The Wing does not seem to qualify for the exception. It has over 2,000 members; it charges dues of $3,000 per year; it sells merchandise and space to non-members; and it serves food. All of these things make clear it is not “distinctly private.”
On its face, then, the Wing seems to violate New York state’s public accommodations law. On the spectrum of such laws, New York takes a narrow view of what qualifies as a distinctly private club that is exempt from the public accommodations law. In published cases, courts have held that the Kiwanis Club and a “fraternal lodge” were distinctly private—and thus exempt from the ban on sex discrimination—but a country club and a club devoted to boating safety were not. Based on the language of the statute and these rulings, the Wing faces an uphill battle.
Isn’t an Organization that Excludes Men Less Objectionable than One that Excludes Women?
The law provides for the possibility of a public policy exemption (guidelines here) for restrictions based on age or gender, but the Wing does not seem to have applied for such an exemption. There are no judicial interpretations or applications of the public policy exemption, so it is a bit of an unknown. An article in Jezebel quotes a NYCCHR commissioner as saying that only three exemptions have been granted in ten years.
As the investigation by NYCCHR proceeds, the Wing may argue that it has a First Amendment right to remain all female. If successful, this would prevent New York from enforcing its public accommodations law against the organization.

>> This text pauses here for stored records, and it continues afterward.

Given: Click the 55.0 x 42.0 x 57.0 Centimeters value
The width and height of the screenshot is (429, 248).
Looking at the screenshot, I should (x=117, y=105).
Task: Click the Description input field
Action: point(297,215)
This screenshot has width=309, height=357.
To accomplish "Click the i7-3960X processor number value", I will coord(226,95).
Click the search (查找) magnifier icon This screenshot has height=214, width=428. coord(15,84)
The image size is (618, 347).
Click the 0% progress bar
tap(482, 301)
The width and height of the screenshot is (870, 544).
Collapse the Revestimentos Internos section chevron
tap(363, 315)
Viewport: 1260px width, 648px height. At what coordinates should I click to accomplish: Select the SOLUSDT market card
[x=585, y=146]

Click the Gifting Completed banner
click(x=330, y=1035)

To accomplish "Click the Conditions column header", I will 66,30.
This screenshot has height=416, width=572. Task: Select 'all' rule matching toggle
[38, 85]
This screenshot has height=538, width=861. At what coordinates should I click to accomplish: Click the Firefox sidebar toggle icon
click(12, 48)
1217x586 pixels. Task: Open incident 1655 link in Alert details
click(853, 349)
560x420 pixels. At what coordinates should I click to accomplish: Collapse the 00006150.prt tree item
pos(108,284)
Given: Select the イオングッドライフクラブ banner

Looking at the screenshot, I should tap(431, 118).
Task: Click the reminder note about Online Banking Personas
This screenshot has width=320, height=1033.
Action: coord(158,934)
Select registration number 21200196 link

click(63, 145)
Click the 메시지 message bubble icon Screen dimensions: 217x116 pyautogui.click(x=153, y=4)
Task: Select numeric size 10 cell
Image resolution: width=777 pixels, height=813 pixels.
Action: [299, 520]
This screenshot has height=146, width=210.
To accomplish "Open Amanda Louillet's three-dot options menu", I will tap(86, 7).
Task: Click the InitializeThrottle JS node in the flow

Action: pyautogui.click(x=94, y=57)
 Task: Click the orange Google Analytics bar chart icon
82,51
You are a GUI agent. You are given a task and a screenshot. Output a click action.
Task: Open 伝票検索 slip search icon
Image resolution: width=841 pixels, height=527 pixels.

But, it does not readily seem to meet the criteria set forth in Roberts and Jaycees, discussed above, so that line of argument is a longshot at best.
If the law prohibits women from establishing a protected space for themselves, is the law wrong? It is certainly understandable why women might gravitate to the Wing, and we might think their reasons perfectly valid, but it’s hard to evaluate one instance of segregation in isolation. One exception also leads to others. Do we trust that each self-segregated group must have a good reason for wanting to associate only with its own kind? Imagine a block that includes a women-only club, a male-only club, a Christians-only club, and a whites-only club. We might have different reactions to these instances of segregation—particularly if we listened to the reasons why each was established—but shouldn’t we worry about the pattern of organizing by race, gender, religion, when those categorical associations have led to a deeply unequal society? Seemingly innocuous exceptions can upend a system that gives us the best chance of bending the arc of history towards justice. The general rule against sex segregation is designed to promote equality—and to overcome a history of exclusion that worked to the systemic disadvantage of women. While that history might not be invoked by a women-only association—indeed, it may be bucked—there is always a cost to reverting to segregation.
Unless the Wing can make its case under the public policy exemption—arguing, for example, that women’s safety and success is compromised by workspaces in which they have to navigate harassment, discrimination, and worse—it should be forced to admit male members. Each instance of segregation reinforces the stereotypes about gender differences that have made it so hard for women to be equal players in public life, in the workforce, and in the family. Stamping out discrimination is always a good use of government resources.